** BEGIN DATA SUPPLIED **

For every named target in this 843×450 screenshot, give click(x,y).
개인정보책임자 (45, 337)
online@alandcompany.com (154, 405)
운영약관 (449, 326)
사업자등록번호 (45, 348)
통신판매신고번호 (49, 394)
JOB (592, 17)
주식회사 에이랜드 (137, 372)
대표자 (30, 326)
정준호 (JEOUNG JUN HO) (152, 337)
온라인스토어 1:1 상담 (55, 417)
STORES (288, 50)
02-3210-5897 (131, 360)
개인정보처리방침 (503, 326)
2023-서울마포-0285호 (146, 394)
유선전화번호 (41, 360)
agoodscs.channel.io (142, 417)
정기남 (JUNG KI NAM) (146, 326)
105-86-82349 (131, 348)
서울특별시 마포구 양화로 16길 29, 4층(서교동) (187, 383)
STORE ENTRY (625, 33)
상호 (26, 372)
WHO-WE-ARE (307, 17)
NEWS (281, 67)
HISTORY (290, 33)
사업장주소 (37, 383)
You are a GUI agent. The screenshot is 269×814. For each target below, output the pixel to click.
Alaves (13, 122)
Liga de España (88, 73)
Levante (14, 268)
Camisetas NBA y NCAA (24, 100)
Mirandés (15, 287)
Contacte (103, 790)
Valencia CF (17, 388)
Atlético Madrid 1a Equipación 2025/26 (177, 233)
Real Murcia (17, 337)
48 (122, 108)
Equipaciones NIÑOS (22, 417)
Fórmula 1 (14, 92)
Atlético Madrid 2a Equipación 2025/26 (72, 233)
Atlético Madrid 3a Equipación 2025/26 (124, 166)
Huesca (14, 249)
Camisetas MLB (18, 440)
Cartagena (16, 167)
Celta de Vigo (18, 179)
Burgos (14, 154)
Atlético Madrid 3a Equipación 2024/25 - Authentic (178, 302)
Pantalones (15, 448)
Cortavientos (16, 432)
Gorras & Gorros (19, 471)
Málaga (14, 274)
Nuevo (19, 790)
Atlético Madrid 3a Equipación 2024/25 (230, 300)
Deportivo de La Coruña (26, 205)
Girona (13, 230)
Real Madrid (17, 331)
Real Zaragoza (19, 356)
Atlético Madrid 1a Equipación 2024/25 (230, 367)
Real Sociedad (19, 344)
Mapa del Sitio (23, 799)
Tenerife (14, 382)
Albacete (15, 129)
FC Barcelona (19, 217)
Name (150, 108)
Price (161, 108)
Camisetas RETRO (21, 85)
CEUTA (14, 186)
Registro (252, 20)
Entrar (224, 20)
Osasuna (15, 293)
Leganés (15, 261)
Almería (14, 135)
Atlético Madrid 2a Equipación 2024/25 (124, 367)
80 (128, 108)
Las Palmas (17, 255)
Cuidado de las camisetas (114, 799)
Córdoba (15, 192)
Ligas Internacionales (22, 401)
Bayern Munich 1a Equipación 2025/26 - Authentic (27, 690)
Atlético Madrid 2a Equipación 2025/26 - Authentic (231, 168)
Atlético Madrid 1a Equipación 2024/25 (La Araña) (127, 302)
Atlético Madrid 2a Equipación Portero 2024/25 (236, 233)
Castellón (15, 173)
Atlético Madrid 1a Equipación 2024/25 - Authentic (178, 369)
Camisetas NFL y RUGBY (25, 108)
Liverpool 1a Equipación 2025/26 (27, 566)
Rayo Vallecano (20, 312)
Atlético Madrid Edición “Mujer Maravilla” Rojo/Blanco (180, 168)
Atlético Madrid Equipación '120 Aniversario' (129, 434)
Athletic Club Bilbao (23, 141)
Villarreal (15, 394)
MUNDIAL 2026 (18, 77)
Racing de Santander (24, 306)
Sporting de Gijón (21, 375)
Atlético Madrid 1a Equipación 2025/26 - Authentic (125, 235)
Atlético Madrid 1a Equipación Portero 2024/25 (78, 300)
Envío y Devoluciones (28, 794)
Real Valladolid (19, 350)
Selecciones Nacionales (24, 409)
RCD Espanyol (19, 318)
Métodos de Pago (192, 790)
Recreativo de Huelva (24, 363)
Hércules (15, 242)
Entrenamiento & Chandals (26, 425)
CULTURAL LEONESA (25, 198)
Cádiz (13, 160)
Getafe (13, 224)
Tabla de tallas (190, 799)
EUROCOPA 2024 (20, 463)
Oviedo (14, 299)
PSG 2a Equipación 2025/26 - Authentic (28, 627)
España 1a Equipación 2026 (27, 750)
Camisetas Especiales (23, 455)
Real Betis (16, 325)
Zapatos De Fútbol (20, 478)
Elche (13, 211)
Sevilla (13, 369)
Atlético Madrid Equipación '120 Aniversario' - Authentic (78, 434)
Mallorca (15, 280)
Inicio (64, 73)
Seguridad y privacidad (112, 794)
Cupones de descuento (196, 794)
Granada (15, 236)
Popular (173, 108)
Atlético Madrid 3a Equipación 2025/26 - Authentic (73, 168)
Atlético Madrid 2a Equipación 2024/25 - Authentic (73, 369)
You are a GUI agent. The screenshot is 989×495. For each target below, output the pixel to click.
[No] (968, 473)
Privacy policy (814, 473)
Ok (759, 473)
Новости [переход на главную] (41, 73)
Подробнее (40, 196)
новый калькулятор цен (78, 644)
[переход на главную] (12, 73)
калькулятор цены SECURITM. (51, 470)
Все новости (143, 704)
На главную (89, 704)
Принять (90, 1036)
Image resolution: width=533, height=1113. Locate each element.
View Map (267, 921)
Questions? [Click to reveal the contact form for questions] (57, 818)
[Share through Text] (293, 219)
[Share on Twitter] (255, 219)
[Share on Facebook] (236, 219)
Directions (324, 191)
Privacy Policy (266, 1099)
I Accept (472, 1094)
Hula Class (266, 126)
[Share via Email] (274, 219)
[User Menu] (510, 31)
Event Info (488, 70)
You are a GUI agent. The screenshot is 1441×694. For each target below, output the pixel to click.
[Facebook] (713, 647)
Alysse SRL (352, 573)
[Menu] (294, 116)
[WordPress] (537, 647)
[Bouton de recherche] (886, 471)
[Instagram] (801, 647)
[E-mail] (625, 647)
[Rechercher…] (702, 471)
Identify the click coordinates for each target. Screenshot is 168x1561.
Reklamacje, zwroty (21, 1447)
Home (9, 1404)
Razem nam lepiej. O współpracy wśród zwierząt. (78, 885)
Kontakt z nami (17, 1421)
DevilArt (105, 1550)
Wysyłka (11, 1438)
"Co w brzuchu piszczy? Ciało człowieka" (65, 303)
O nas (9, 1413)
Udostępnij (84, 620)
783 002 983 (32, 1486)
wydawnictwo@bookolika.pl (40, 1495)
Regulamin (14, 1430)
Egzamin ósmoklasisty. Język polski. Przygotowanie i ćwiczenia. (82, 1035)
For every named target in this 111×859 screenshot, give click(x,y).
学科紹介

** END DATA SUPPLIED **

TASK TO CARRY OUT:
State how many lines in the records above contain the word "this", treating uppercase and lowercase letters as different. Give only the number.

FINAL ANSWER:
2